The students’ grades were based on the following activities:
- 10% Video documenting either client challenge or design process
- 20% Mid- and final-semester presentations
- 20% Online, open-source documentation and press release (including high quality photographs)
- 30% 4 blog posts, attendance, discussion participation, lab check-ins (and mentor feedback)
- 20% Client and peer feedback
The instructors used a rubric to assess students’ blog posts (PDF). Guest panelists used an evaluation form to assess students’ mid- and final-semester presentations (PDF). Clients used an assessment guide to provide students with feedback (PDF) about their work in the course.
Instructor Insights on Assessment
Breakdown by Major
Many students tend to be from Mechanical Engineering or Electrical Engineering and Computer Science, but students from all majors are welcome. This course is a good fit for students interested in public service, user-centered product design, working closely with a client with a disability (potentially in consultation with their caregivers and/or clinicians), and tackling difficult, real-world problems.
Typical Student Background
During the Fall 2014 offering of the course, several students had siblings or other family members with disabilities. These personal experiences informed their work in the course.
How Student Time Was Spent
During an average week, students were expected to spend 11 hours on the course, roughly divided as follows:
2 hours per week
- Met 2 times per week for 1 hour per session; mandatory attendance.

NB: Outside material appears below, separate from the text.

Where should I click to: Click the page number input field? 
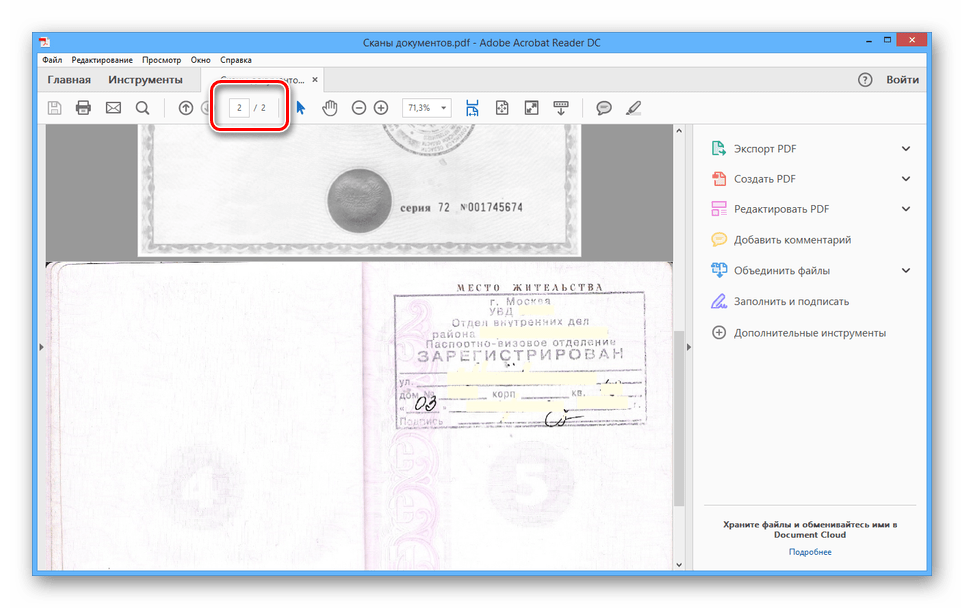239,107
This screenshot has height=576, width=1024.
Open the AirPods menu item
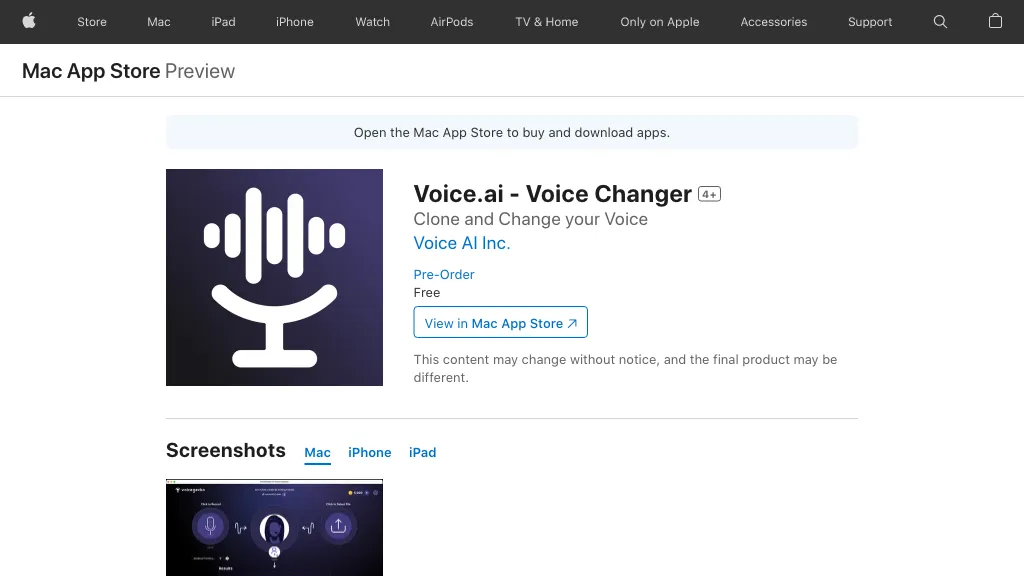point(452,22)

- Lecture sessions included discussions and guest speakers.
4 hours per week
- Met 2 times per week for 2 hours per session; mandatory attendance.
- Teams engaged in hands-on learning.
- Some of the lab periods provided time for teams to discuss and work on their projects with technical mentors.
Out of Class
5 hours per week
- Teams met weekly with their clients to understand their needs, define a problem that could be solved with assistive technology, develop evaluation metrics, and test multiple iterations of prototypes. The client meetings, design work, and documentation comprised the majority of work required outside of class.
- Deliverables for the project included a written contextual inquiry report, a video documenting the client’s challenge or the design process, and midterm and final presentations.